Work to complete:
Copy the listing exactly, images excluded.

____

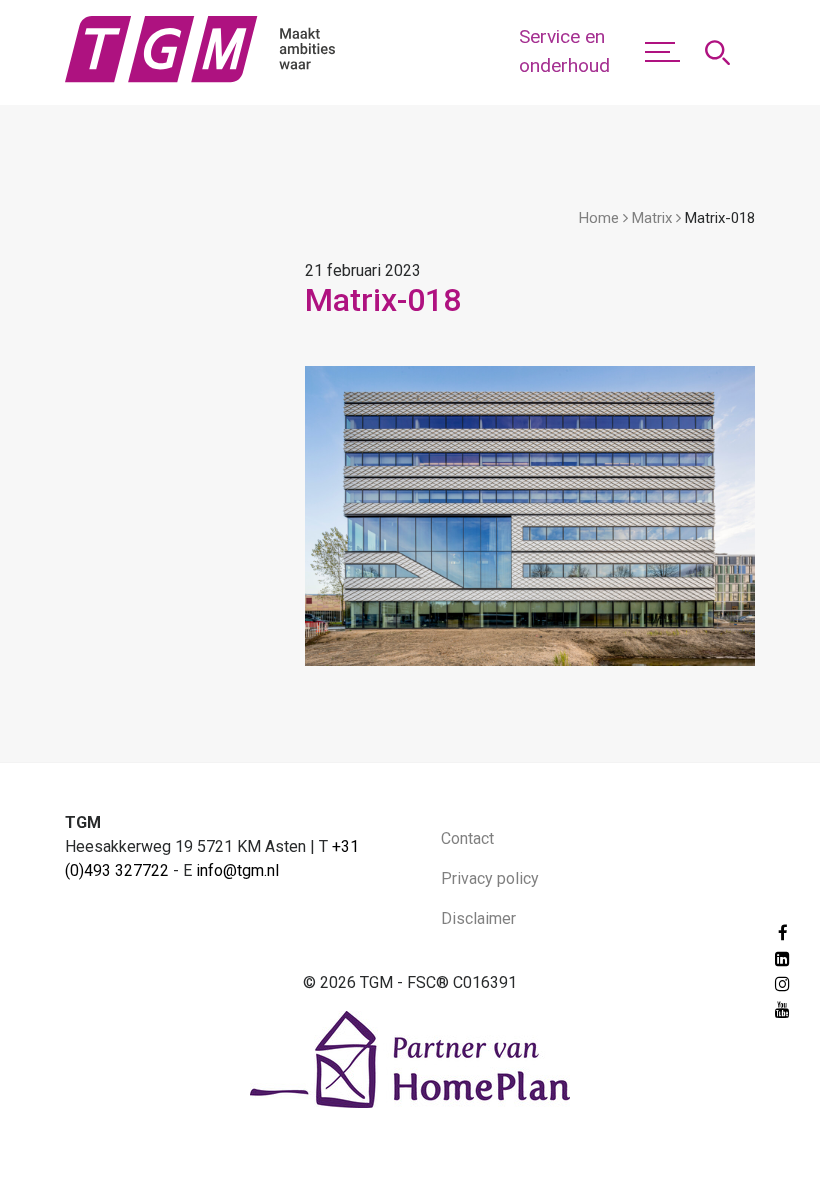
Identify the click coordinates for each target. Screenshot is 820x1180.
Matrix (652, 218)
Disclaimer (478, 918)
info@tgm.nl (237, 870)
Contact (467, 838)
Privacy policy (490, 878)
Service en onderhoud (564, 51)
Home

____

Exercise result:
Identify the click coordinates for each target. Screenshot is 820x1180.
Matrix (652, 218)
Disclaimer (478, 918)
info@tgm.nl (237, 870)
Contact (467, 838)
Privacy policy (490, 878)
Service en onderhoud (564, 51)
Home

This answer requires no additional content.